Das 21.00 às 3.00  – escrever. À luz fraca de um candeeiro de secretária, com tudo escuro à volta, para não haver distracções. Estrategicamente, porque a casa está num silêncio absoluto. Filhos a dormir, mulher a dormir, Balú a ressonar suavemente junto à lareira. É capaz de sair história. Mais uma história, a quinta neste tempo de confinamento. E amanhã, tudo de novo. FIM.

 E pronto. Assim se escreveu este diário, com pouca graça, mas com a emotividade necessária para convencer os meus dez leitores de que tudo é verdade e conduzido mais ou menos a este ritmo. Não falei do Costa, que anda a passar a mão pelo pêlo do povo, com o abrandamento das medidas restritivas agora na época do Natal. Nem do Marcelo, que anunciou a recandidatura à Presidência como se fosse levar a vacina da gripe. Muito menos do ministro Cabrita que, por esta altura, se ainda está em funções, é porque está tudo parvo. Nem das autárquicas, que estão para chegar à minha santa terrinha (e às outras terrinhas, claro), mas que, até agora, ainda não atraíram ninguém verdadeiramente interessante em quem pudesse votar. Nem sequer falei da minha vontade de poder votar em mim próprio.

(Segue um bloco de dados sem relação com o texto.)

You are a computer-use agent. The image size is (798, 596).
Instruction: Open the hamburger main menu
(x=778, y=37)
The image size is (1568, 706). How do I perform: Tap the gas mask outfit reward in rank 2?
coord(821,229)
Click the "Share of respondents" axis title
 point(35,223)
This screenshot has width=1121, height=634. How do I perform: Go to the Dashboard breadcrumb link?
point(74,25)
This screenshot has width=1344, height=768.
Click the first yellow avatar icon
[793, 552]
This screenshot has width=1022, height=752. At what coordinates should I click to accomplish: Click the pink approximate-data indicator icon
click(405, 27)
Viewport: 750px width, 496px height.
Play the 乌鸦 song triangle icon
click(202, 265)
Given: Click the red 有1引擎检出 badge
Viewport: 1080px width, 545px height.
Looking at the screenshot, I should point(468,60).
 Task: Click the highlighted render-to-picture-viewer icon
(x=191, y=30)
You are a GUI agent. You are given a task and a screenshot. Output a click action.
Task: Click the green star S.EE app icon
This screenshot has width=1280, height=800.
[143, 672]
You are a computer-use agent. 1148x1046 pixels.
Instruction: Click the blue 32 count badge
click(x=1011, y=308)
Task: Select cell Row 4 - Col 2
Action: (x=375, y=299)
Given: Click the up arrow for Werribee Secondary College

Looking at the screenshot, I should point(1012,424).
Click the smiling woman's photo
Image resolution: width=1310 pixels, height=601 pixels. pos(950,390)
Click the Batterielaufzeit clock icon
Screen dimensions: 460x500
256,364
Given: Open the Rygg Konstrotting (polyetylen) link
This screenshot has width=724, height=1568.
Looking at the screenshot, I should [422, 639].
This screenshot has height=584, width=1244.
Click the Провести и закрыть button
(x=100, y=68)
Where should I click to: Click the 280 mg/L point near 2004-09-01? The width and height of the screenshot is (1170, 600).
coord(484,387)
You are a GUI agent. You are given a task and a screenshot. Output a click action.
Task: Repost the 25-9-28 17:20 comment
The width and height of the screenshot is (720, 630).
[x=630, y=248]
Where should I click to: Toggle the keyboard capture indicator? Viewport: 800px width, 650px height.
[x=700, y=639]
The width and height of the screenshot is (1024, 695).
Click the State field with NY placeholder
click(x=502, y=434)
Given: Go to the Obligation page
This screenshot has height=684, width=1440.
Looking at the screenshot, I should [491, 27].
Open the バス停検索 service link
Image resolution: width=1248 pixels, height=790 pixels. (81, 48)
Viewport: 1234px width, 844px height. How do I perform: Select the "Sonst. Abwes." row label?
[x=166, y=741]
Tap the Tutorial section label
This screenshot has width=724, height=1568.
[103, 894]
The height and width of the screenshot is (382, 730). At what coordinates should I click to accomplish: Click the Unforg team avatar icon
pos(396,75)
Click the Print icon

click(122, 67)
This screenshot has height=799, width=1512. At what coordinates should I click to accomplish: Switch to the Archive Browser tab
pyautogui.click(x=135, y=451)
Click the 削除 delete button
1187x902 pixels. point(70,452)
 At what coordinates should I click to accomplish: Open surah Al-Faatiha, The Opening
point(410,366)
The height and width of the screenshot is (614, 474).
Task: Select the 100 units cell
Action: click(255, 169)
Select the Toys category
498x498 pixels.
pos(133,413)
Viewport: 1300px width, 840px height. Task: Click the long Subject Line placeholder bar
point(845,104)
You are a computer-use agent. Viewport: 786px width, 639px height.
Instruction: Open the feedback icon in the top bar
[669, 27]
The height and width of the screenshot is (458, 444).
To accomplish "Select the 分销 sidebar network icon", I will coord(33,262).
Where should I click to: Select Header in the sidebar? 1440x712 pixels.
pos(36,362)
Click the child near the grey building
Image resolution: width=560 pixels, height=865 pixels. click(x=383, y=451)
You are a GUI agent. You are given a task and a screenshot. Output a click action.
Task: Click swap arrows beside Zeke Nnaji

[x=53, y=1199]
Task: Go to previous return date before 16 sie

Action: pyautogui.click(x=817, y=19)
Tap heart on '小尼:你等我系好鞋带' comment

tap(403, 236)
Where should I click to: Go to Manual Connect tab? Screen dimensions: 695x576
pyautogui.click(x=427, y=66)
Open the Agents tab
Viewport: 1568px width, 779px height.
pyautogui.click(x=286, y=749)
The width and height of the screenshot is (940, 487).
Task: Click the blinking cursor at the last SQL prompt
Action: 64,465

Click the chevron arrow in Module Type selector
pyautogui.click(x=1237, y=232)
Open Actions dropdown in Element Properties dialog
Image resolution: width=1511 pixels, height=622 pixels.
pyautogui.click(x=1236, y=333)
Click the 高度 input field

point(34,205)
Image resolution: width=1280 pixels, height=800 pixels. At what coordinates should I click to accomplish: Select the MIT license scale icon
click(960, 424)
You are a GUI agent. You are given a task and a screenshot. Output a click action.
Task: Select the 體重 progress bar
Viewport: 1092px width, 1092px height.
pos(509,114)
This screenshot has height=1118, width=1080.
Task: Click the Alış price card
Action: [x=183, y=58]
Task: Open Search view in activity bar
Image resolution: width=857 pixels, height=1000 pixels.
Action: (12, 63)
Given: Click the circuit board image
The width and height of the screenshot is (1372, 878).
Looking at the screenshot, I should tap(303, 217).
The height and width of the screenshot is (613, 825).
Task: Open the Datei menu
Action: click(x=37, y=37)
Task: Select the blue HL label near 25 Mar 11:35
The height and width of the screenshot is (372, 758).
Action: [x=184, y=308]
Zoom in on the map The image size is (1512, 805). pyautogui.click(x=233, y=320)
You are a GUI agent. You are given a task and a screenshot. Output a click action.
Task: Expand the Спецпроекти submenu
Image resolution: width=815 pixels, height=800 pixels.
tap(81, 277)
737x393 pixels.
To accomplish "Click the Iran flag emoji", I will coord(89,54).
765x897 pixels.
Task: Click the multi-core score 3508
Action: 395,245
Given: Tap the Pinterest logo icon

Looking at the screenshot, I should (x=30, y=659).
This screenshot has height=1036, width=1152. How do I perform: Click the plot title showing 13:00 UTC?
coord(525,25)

Se eu passo os meus dias assim, sem ligar aos desconcertos do mundo, sem me importar com os amores e os ódios dos que fazem mexer o país, acreditando que este confinamento me deixa todos os dias mais pacífico e menos desconfiado, a Fofa não dorme na forma. Ontem, quando fiz uma pausa depois do jantar, ela, sempre atenta às dinâmicas governamentais, desde Março muito mais activas e amigas do seu amigo, perguntou-me com ar maroto, o que me provocou um leve arrepio na espinha: “Mas que coisa mais estranha”, começou ela. “O que se passa?”, perguntei, adivinhando que vinha aí coisa. “O Costa…”, retomou ela, enquanto enviava uma foto do Balú para uma amiga que precisava de uma imagem de uma coisa fofinha para se animar na sua confinada solidão. “O Costa veio aliviar as medidas durante a quadra natalícia…”, insistiu. “O povo português vai recompensá-lo em breve”, respondi, sem me querer meter em discussões políticas. E conclui: “Mas não vejo aí nada de estranho. O povo está farto do confinamento, o povo está há muito tempo longe das famílias, o povo quer uma pausa nesta rigidez militar e abraçar e beijar os parentes e os amigos. Não acho nada de estranho nesta decisão.” “Deixar o pessoal viajar de concelho para concelho? Acabar com aquelas horas de recolhimento super-restritivas? Não acho normal!”, atirou ela, com o tonzinho de voz a sofrer uma ligeira alteração para o agudo. “E porquê?”, insisti, com o nono episódio da quarta temporada do “Prison Break” em pausa já há tempo demais. “Porque… não há nenhum congresso de nenhum partido amigo nesta altura do ano. Por isso, não valia a pena tanta abertura…”, concluiu a Fofa, beberricando com classe o seu cálice de Favaios, olhando a chuva que caía, imperturbável e generosa, sobre os arbustos em forma de unicórnio no jardim das traseiras.